Despite the various quantization methods mentioned above, there is still a need for better quantization methods that can achieve higher compression rates with lower accuracy degradation. Additionally, it is crucial to consider the energy consumption of the compressed network model to make it suitable for use in resource-constrained devices such as embedded devices.

2.3. Pruning

Pruning is a method used to reduce redundant data in the neural network by determining the importance of each unit and removing unimportant parts.

One pruning method proposed in the literature ^[21][36] consists of three steps: first, train the network to learn the important connections; second, prune the unimportant connections; and finally retrain the network to adjust the weights of the remaining connections. Experimental results have shown that reducing the number of parameters by a factor of nine in the AlexNet network structure does not have a significant impact on performance. Another weight pruning method, ProbMask, was proposed in reference ^[22][37]. It measures the importance of weights by the probability of global criteria in all network layers and features automatic learning by setting constraints. Experimental results show that the ProbMask method can improve top-1 accuracy by about 10% compared with existing methods. Reference ^[23][38] proposes the ManiDp method, which maximizes the dynamic mining and pruning of redundant filters by embedding the manifold information of all instances into the pruned network space. The method achieves the dynamic removal of redundant filters, and experimental results show that it can reduce the number of floating-point operations by 55.3% while decreasing the top-1 accuracy by only 0.57% when applied on ResNet-34. A new channel exploration method, CHEX, is proposed in the literature ^[24][39] to solve the problem that traditional pruning methods require fully pre-trained large models and are limited by the pruning process. CHEX repeatedly prunes and regrows the channels during the training process, reducing the risk of prematurely pruning important channels. Experimental results show that a top-1 accuracy of 76% can be obtained using the CHEX compressed ResNet-50 model on the ImageNet dataset, reducing the Flops (floating point operations per second) to only 25% of the original ResNet-50 model. Finally, reference ^[25][40] proposes a channel pruning method that uses a random search method to determine the channel model of the pruned network structure. Experimental results show that the performance of the models obtained with different network structures and datasets is close under the random pruning scheme. However, the number of parameters has a great impact on the accuracy of the constructed networks, and the more parameters the lower the error rate of the pruned network after a certain amount of computation.
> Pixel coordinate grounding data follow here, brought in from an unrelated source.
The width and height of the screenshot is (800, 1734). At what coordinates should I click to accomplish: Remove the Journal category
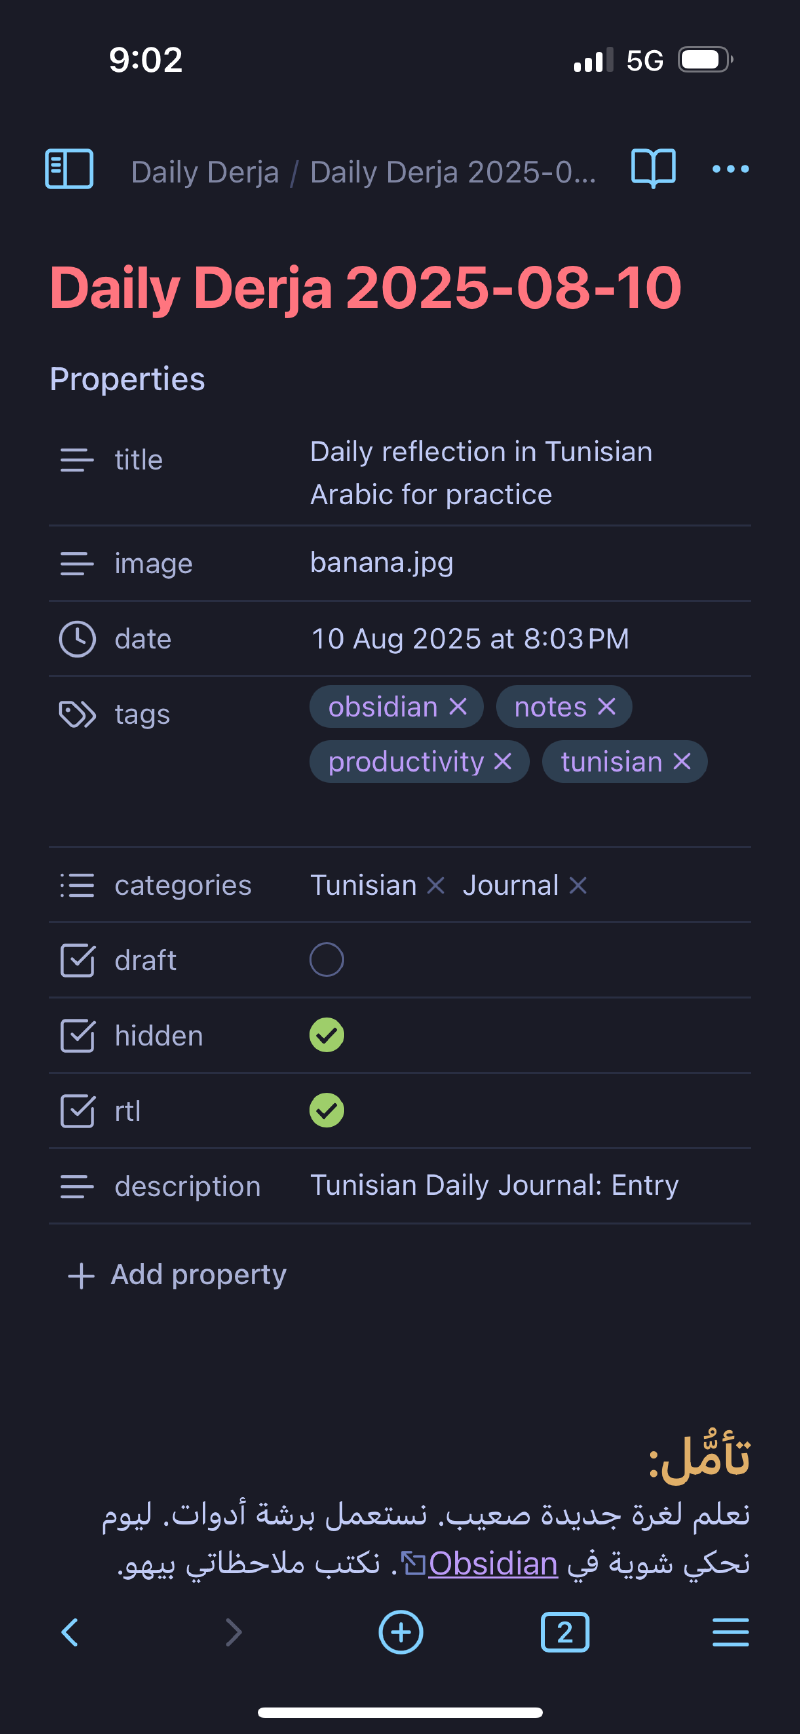tap(578, 885)
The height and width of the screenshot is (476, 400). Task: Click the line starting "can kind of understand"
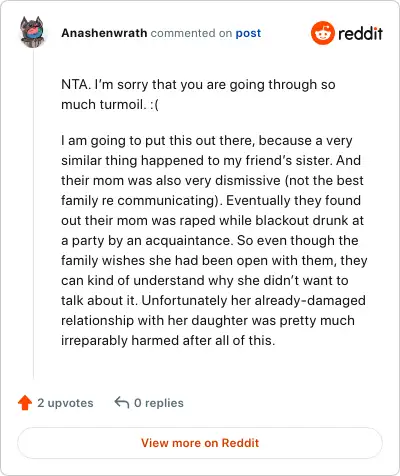coord(205,281)
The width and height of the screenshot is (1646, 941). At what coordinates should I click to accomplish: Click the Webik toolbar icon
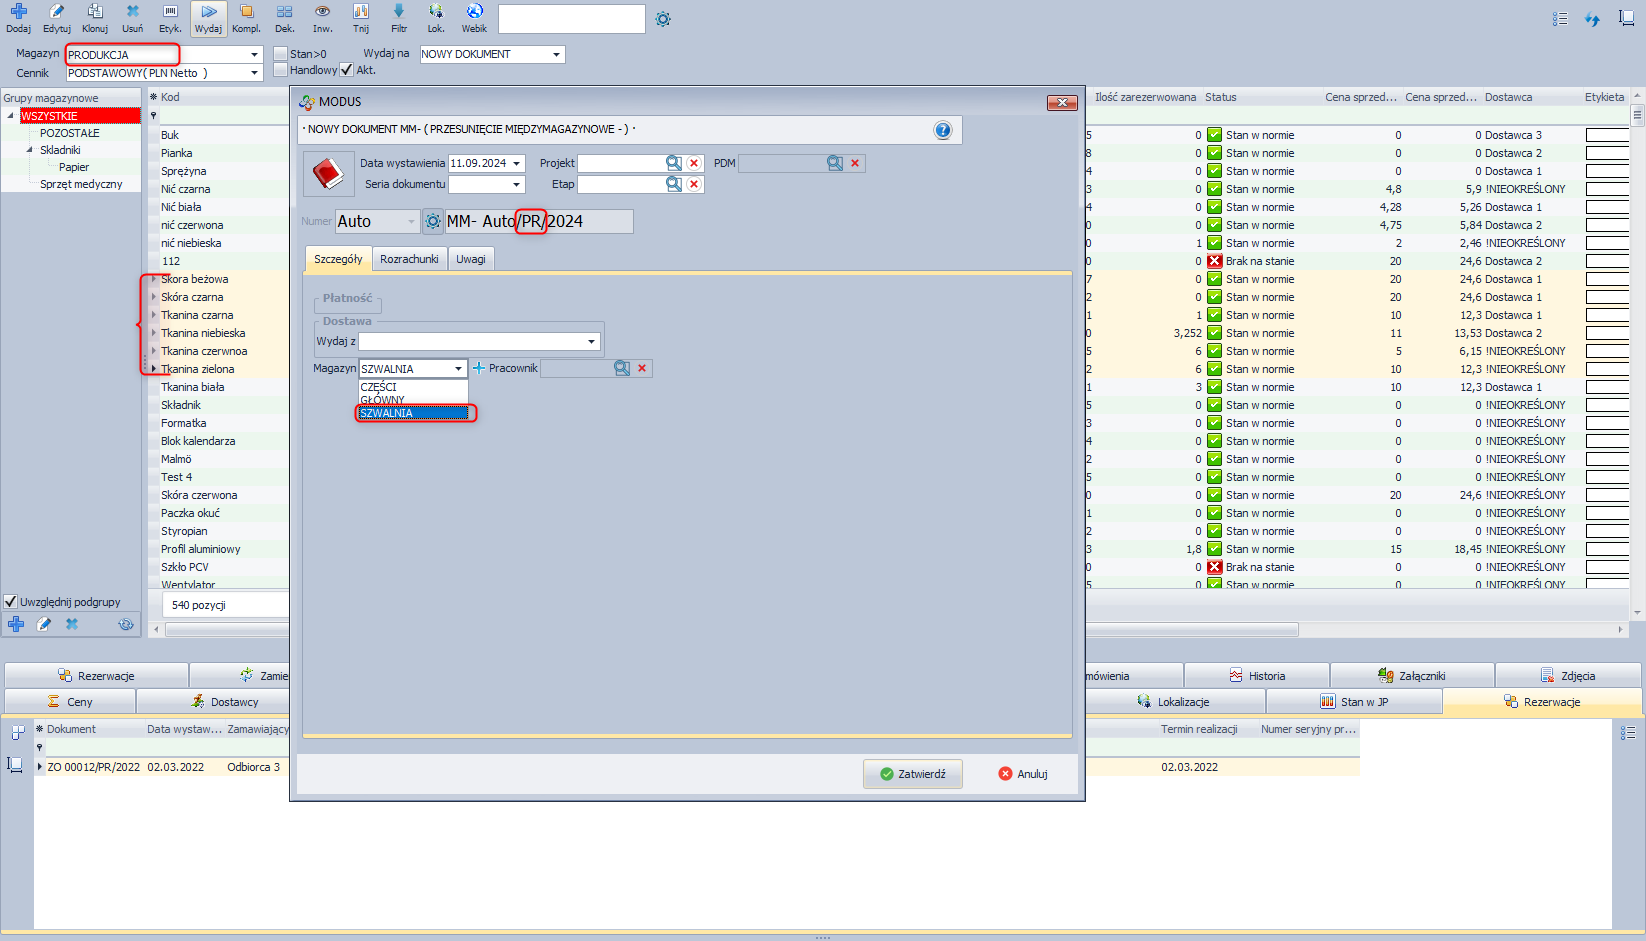(x=474, y=17)
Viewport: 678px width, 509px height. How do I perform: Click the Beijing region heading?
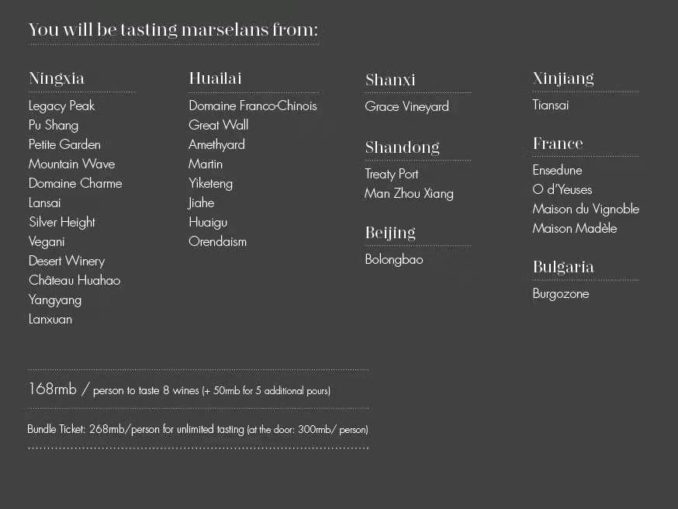pos(390,233)
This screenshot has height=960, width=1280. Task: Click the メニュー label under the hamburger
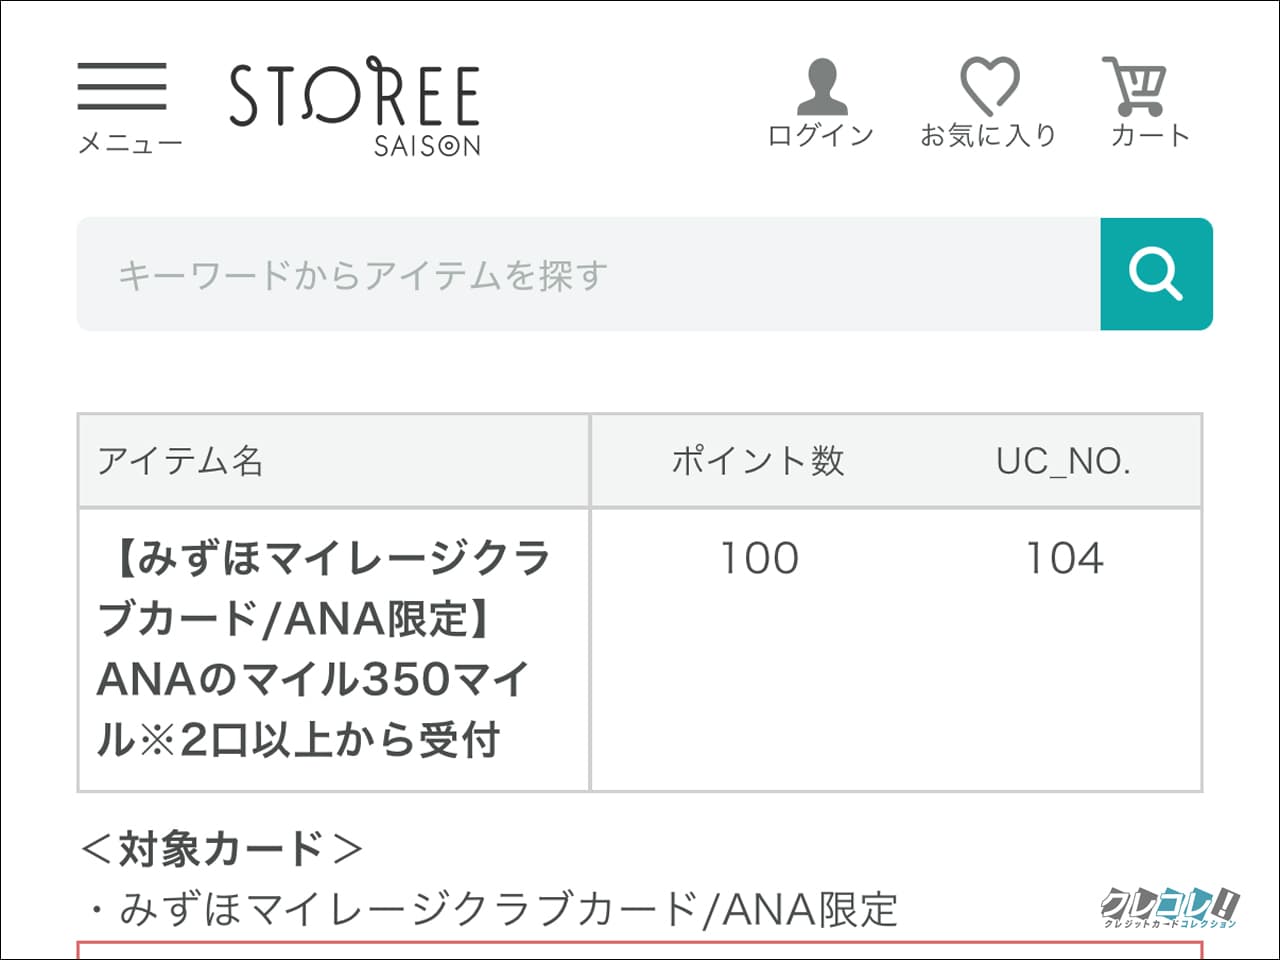130,143
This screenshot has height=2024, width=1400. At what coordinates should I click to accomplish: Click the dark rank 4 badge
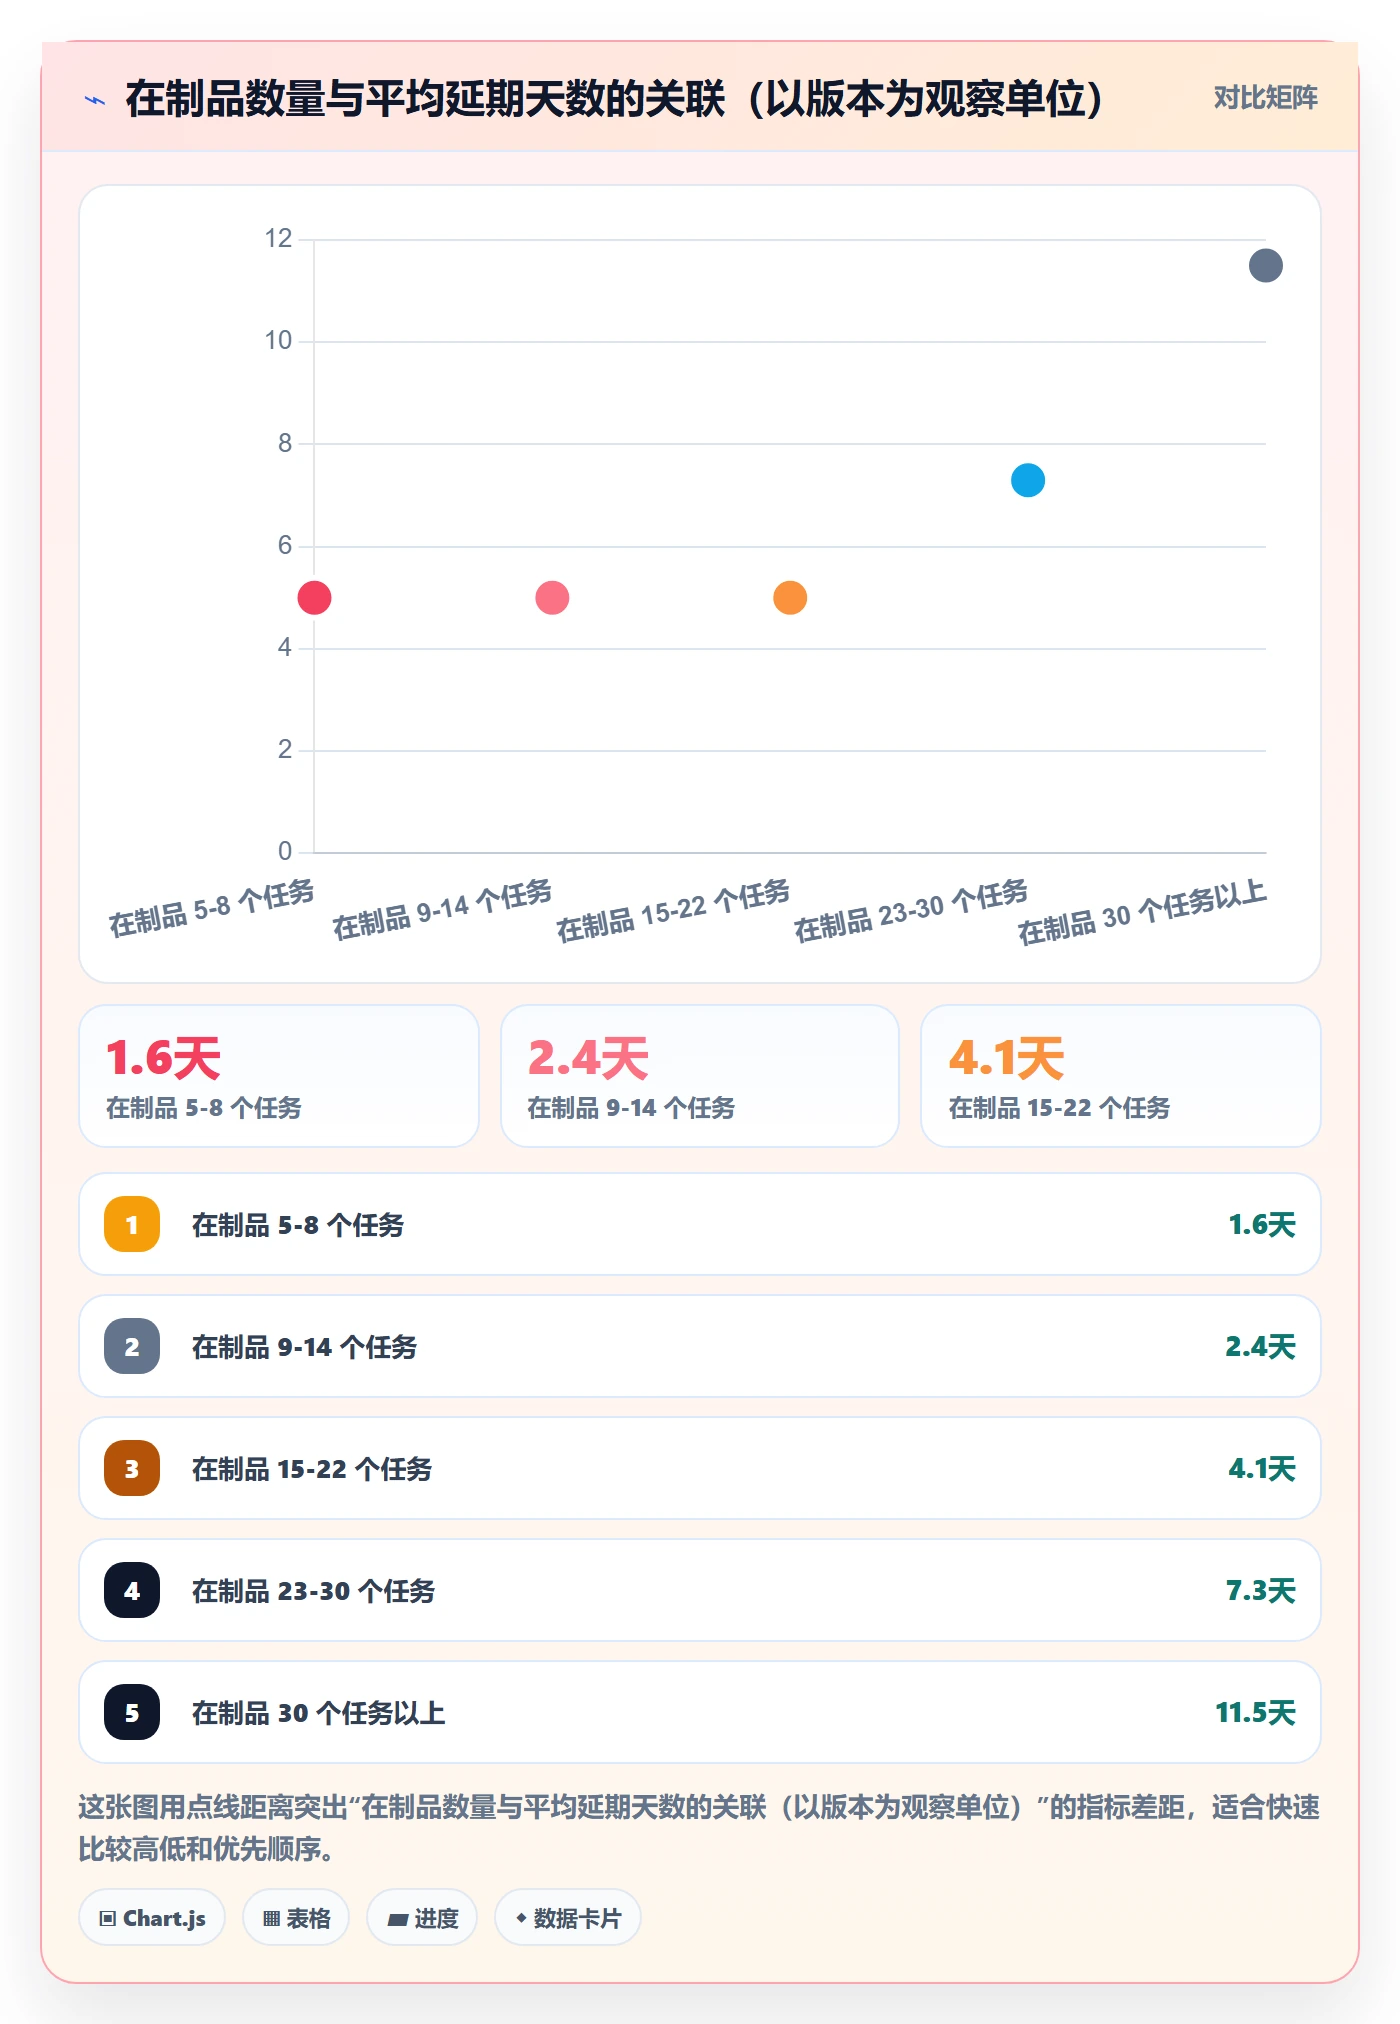tap(132, 1590)
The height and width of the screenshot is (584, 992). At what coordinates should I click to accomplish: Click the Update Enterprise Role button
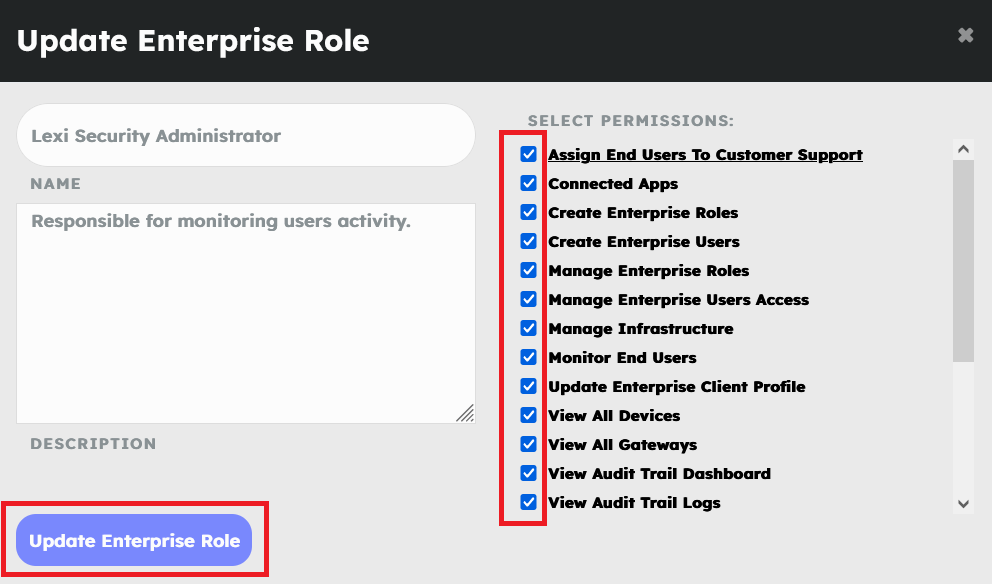pyautogui.click(x=135, y=541)
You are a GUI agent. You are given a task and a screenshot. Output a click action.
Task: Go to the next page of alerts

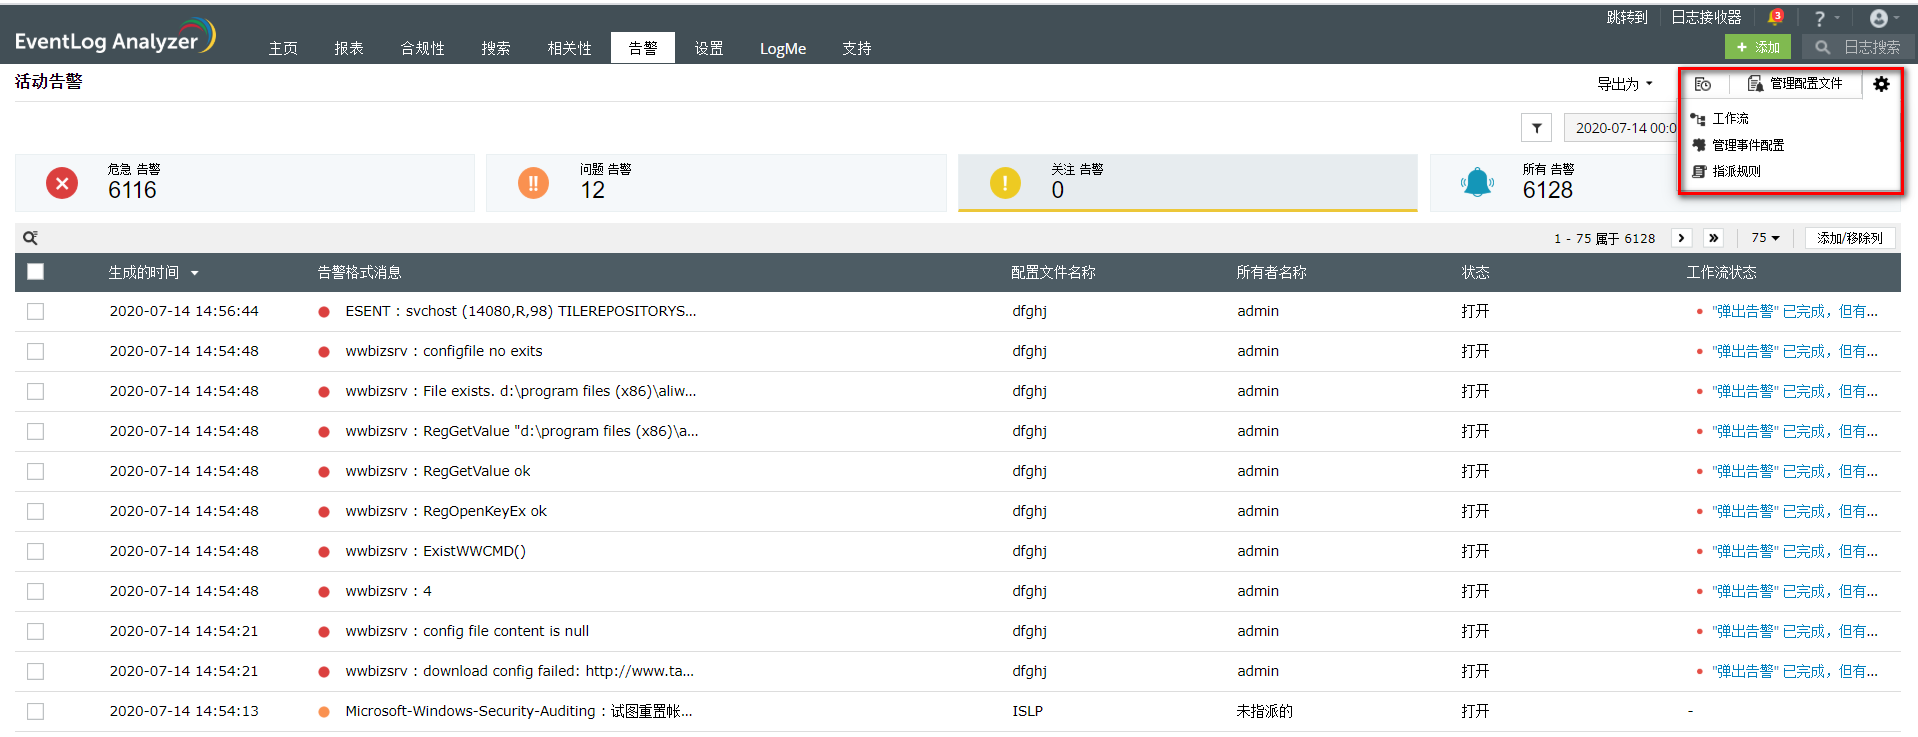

In conclusion, current pruning methods include weight pruning, channel pruning, and neuron pruning, each with its advantages and disadvantages. The criteria for determining the importance of the unit can impact the accuracy. The use of constraint learning methods can improve it, although the implementation is complex. The random search method of pruning is simple to implement, but the network model’s performance is limited compared to other methods that improve it. Therefore, each method has its advantages and needs to be selected in conjunction with the actual application scenario, and there is no single method that can synthesize the complexity and model compression efficiency.

3. Binary Neural Networks and Optimization Techniques

Convolutional neural networks consist of multiple network layers and millions of parameters. Due to their large size, it is challenging to deploy them directly on embedded devices that have high hardware requirements.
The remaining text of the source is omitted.